ASSIGNED TASK: Your copy should match the records below exactly, except for the pictures.

PROVIDED ENTRIES:
=== Section Start ===
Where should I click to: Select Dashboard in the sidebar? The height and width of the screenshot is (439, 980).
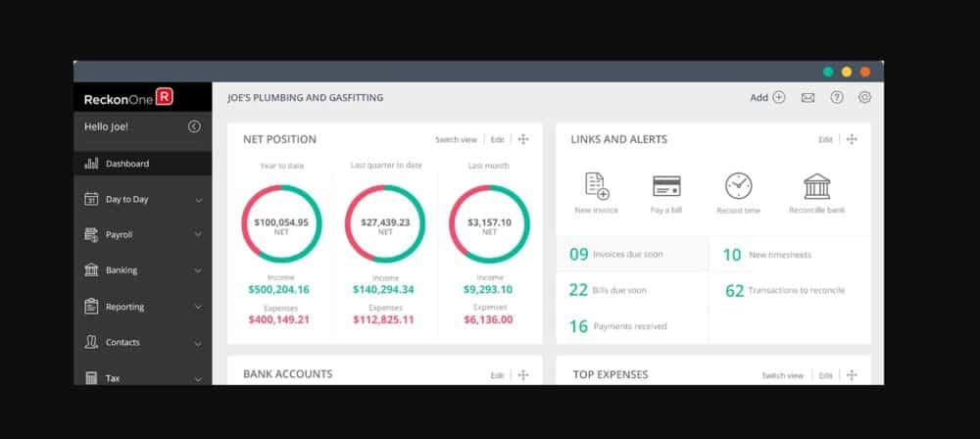pos(127,164)
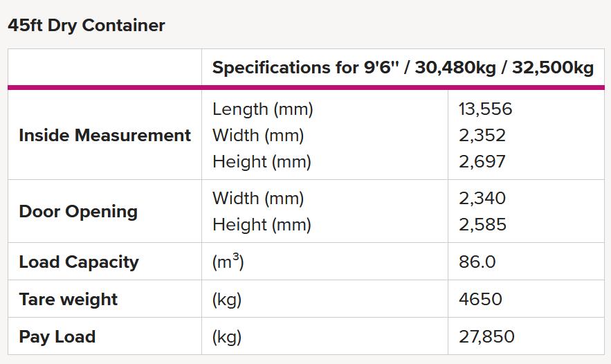This screenshot has width=611, height=364.
Task: Click the Pay Load row label
Action: coord(57,337)
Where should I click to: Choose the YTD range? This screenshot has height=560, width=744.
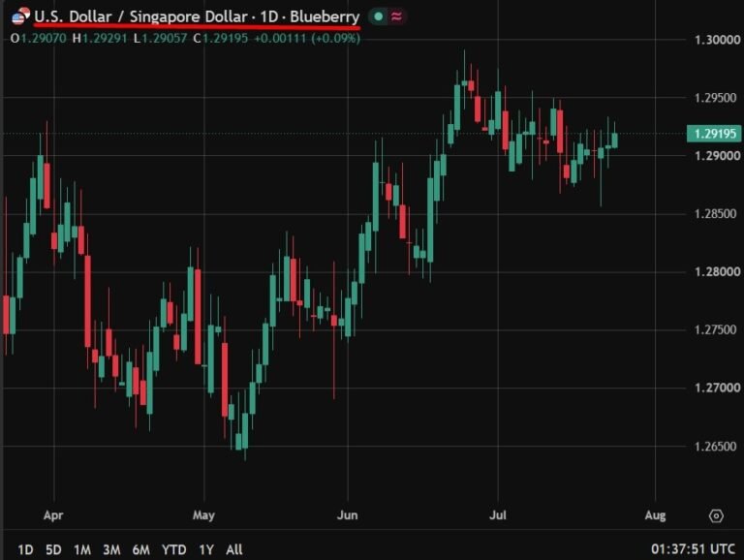pos(173,549)
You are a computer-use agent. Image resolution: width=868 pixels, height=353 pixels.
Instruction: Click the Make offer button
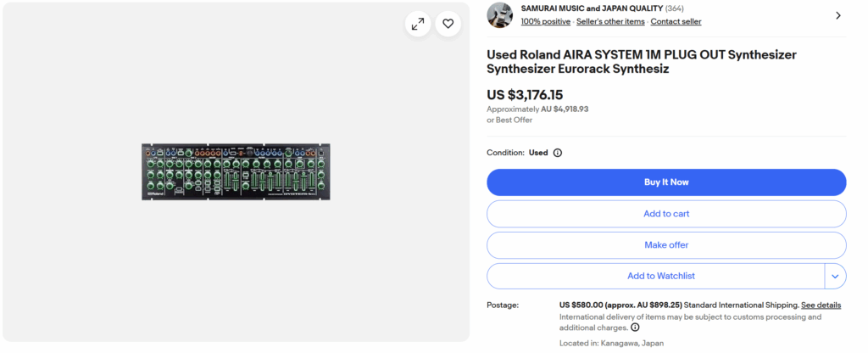coord(666,245)
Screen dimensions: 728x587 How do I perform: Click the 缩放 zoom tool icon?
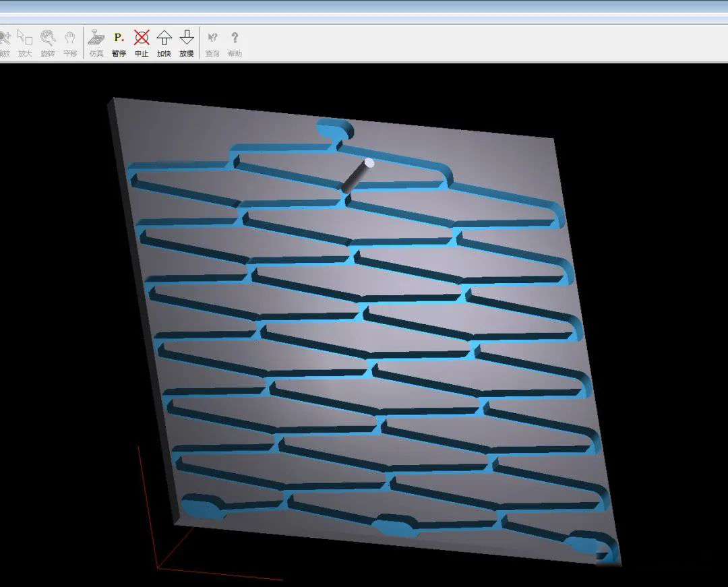(x=4, y=42)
=== Section End ===
RESPONSE TO THIS TASK:
Where should I click to: Select Dashboard in the sidebar? The height and width of the screenshot is (439, 980).
pos(127,164)
This screenshot has width=611, height=364.
Task: Click the Pay Load row label
Action: coord(57,337)
Where should I click to: Choose the YTD range? This screenshot has height=560, width=744.
pos(173,549)
You are a computer-use agent. Image resolution: width=868 pixels, height=353 pixels.
Instruction: Click the Make offer button
coord(666,245)
Screen dimensions: 728x587 How do I perform: Click the 缩放 zoom tool icon?
(x=4, y=42)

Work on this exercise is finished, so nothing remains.